[Available data]
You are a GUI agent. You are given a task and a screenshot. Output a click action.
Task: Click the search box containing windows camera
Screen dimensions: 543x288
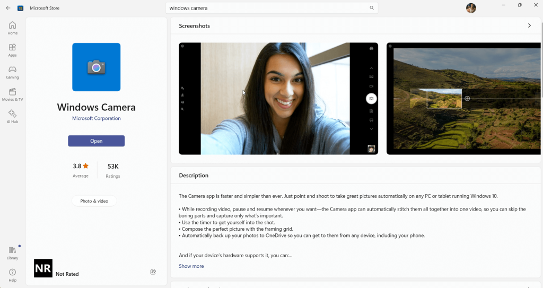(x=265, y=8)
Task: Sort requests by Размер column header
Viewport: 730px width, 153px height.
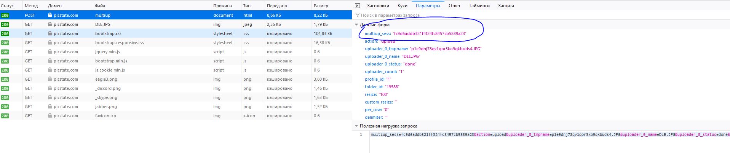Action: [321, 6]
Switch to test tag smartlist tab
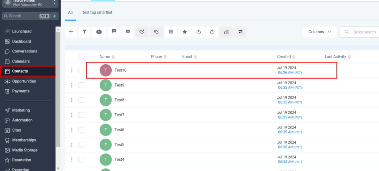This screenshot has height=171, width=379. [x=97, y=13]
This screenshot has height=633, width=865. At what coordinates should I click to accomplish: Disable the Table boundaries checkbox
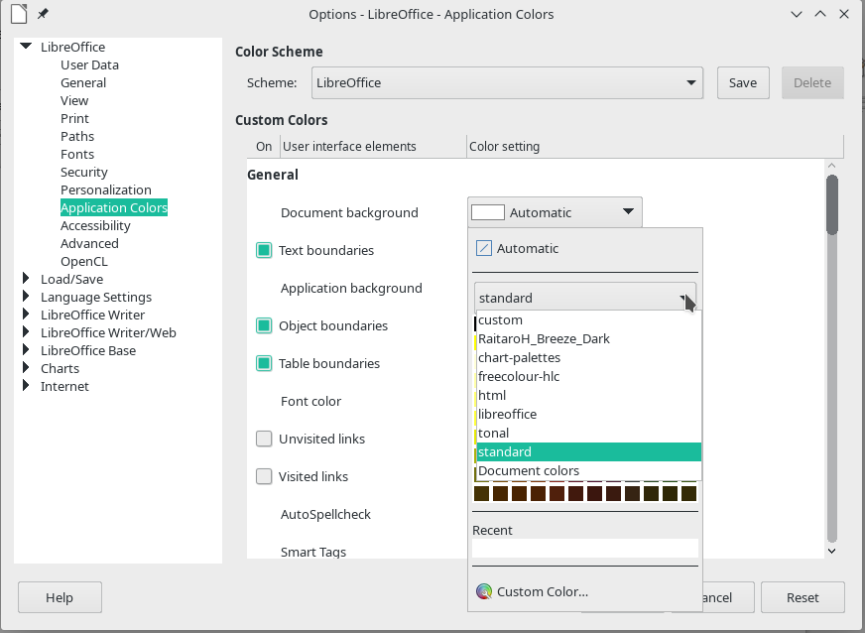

==

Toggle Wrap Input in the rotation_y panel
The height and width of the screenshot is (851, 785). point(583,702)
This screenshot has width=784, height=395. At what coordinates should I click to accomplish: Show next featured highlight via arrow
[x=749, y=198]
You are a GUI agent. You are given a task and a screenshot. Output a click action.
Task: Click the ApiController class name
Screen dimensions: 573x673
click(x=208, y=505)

[Exercise instructions] Copy exactly the material above from the line with "Screen dimensions: 543x288" to the line with "This screenshot has height=633, width=865.", ends included, and nothing else. Leave out any picture.

[Written solution]
Screen dimensions: 543x288
(x=265, y=8)
Task: Sort requests by Размер column header
Viewport: 730px width, 153px height.
Action: [321, 6]
Switch to test tag smartlist tab
This screenshot has height=171, width=379. [x=97, y=13]
This screenshot has height=633, width=865. At what coordinates should I click to accomplish: Disable the Table boundaries checkbox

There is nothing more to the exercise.